Shane Lee Brown, an African American man, spent six days in jail in Nevada because police misidentified him as a convicted White felon who is more than twice his age, according to a federal lawsuit filed against the police departments of Henderson and Las Vegas.
Shane Lee Brown is now asking for at least $500,000 in damages.
Brown, 25, had finished work on January 8, 2020, and was driving in Henderson, Nevada — 14 miles outside of Las Vegas — when Henderson City Police officers pulled him over, the lawsuit, filed in US District Court of Nevada, details.
Brown did not have his driver’s license but instead gave police his name, Social Security number and Social Security card, the lawsuit said. He acknowledged to police he had a traffic violation-related warrant, his attorney later told CNN, and had a court date scheduled for the following day.
But after a records check under Brown’s name, a felony warrant for another man named Shane Brown appeared, the lawsuit said. Though the two shared the same first and last name, police did not check for their middle names, the color of their skin and date of birth, according to the lawsuit. Shane Neal Brown, 49, had an outstanding felony bench warrant for ownership or possession of a firearm by a prohibited person, records show.
Despite the differences, Lee Brown was arrested and spent six days in jails at two Las Vegas-area jurisdictions — Henderson Detention Center and Clark County Detention Center, the lawsuit said.
Neal Brown, meanwhile, was arrested two days after the traffic stop that put Lee Brown in jail. According to the San Bernardino County Sheriff’s Department, Neal Brown was arrested in Needles, California, on January 10, 2020, and released to Las Vegas Metropolitan Police on January 22, 2020.
Shannon Phenix, the public defender assigned to Neal Brown’s case, said Lee Brown was released on January 14, 2020.

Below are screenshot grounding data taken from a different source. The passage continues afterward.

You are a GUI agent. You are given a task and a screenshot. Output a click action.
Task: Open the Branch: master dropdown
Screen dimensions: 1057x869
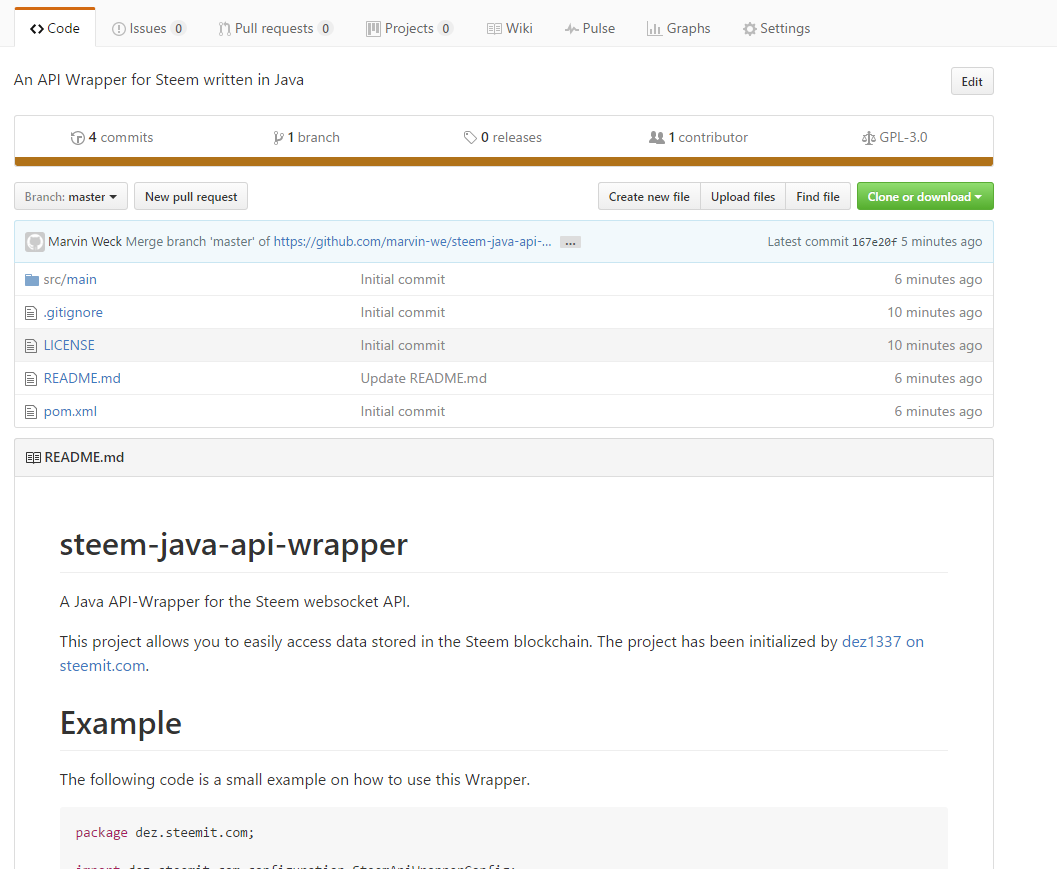click(70, 197)
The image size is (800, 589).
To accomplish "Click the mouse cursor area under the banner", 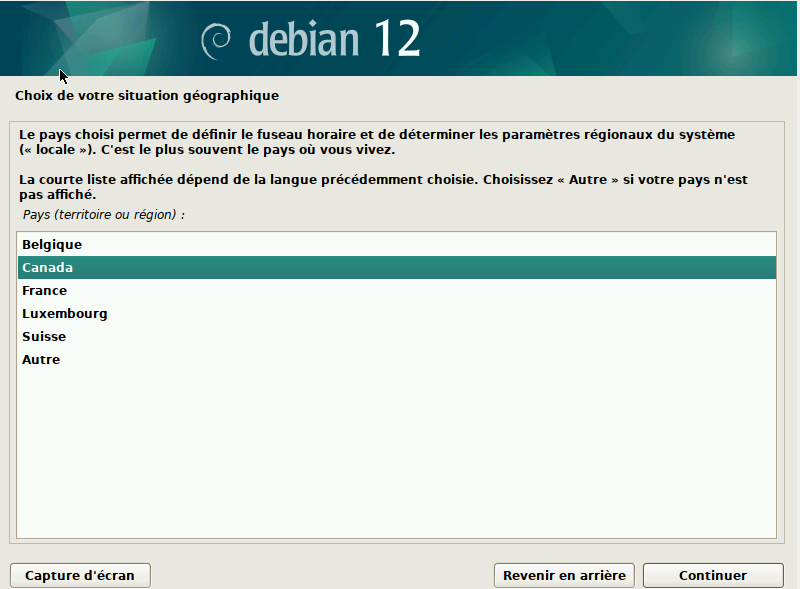I will tap(61, 75).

For four days, both men were in jail at the same time, across state lines.
Henderson Police maintain Lee Brown was “correctly arrested by Henderson Police for driving with a suspended license and for a contempt of court, failure to pay warrant issued by Henderson Municipal Court,” according to statement to CNN.
“Mr. Brown admitted to the arresting officers that he knew his driver license was suspended and that he had traffic warrants in Henderson,” the statement continued.
“That might have been true,” Phenix, the public defender, told CNN. “But he would have only been held at the jail on his traffic warrants and he would have been out of custody in two days, and he would have bail set on those warrants.”
Lee Brown did not get to see a judge within 48 hours as the law requires, since the man he was mistaken for had an ongoing case, and police and jail believed they had the correct person. In fact, he didn’t get to see a judge at all, Phenix told CNN.
Phenix said she wasn’t even notified that an arrest had been made under her case with Neal Brown, because Lee Brown was booked under a separate ID number — “which is a concern because that means the jail knew it wasn’t the same person, because they took fingerprints, but they still had him held on the warrant.”
Instead, she got a call from the panicked mother of Lee Brown, who contacted her and asked for her help getting her son out of jail.
In the meantime, while in custody, Lee Brown repeatedly tried to explain to Henderson Police officers that he was not the 49-year-old Shane Neal Brown who was wanted on a felony warrant.
“It felt like every word I said was falling on deaf ears. No one gave me the time of day, or even listened to what I was trying to explain to them,” Lee Brown told CNN.
Since she couldn’t show the judge her client, Phenix brought mug shots of both men to the Eighth Judicial District Court in Clark County, and pointed out Shane Lee Brown’s didn’t match the original photo of the elder Brown, telling the judge police had arrested the wrong person. Judge Joe Hardy Jr. then ordered Lee Brown to be released immediately.
Once he was released, Lee Brown looked up Shane Neal Brown, and found a booking photo that looked nothing like him.
The attorney now representing Lee Brown in the suit, E. Brent Bryson, said the police failed his client when they did not further investigate his claim of mistaken identity.
“You have a records department at every facility that’s double-checking and making sure the records line up,” He said. “Those people would have potentially had access to paperwork to determine whether this the right guy.”